By now you know if you want to build a lean, fit body, you can’t stick to the treadmill or elliptical alone. It takes some heavy lifting to get that strong and chiseled physique. In fact, even if you want to be a better runner, you still need to incorporate strength training into your routine. But when you’re strapped for time, and need to squeeze cardio and weights into a single sweat session, which should you tackle first? Strength training, according to the recent research and fitness pros.

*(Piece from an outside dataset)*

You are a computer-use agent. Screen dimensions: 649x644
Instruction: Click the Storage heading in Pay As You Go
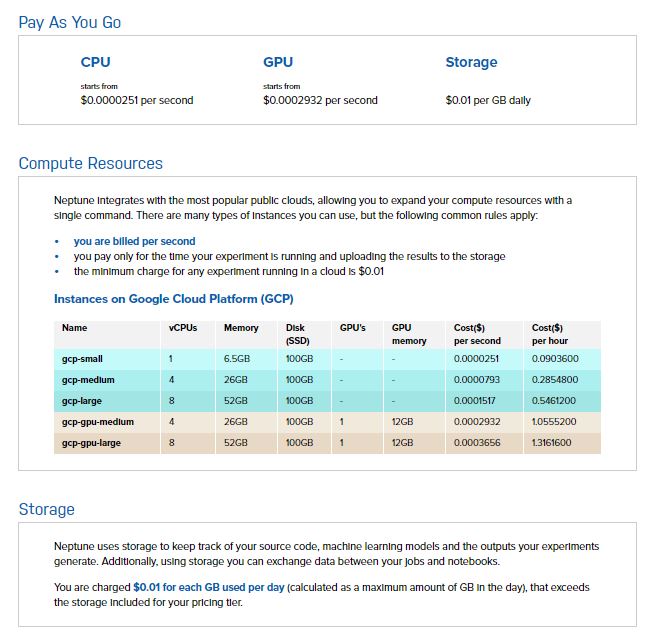point(471,62)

In a recent study published in The Journal of Strength and Conditioning Research, researchers pinned three workout tactics against each other: Strength training alone, running then strength, and cycling followed by strength. They found that exercisers did fewer weight lifting reps if they had just ran or cycled. Yet, doing strength training with no cardio beforehand resulted in more reps.
“In my experience, I’ve found that most exercisers feel ‘stronger’ when they engage in resistance training first,” says Robert Confessore, PhD, clinical exercise physiologist at Summit Medical Fitness Center in Kalispell, MT. Many scientific studies also demonstrate that aerobic training can negatively affect strength development when performed prior to lifting (whereas research is lacking on the reverse effect), he says. This is due to physiological changes in the muscles that help you move. When you use those fibers to fatigue before you do resistance exercises, your form and drive will likely suffer.
And that can have a noticeable impact. According to Lacey Stone, an LA-based celebrity trainer, if you want the muscle-building benefits of strength training, it’s best to start with those exercises. “It’s vital that you lift before your cardio workouts, because you will have the most power and the most strength to lift heavier loads, which in turn will make you stronger,” she says.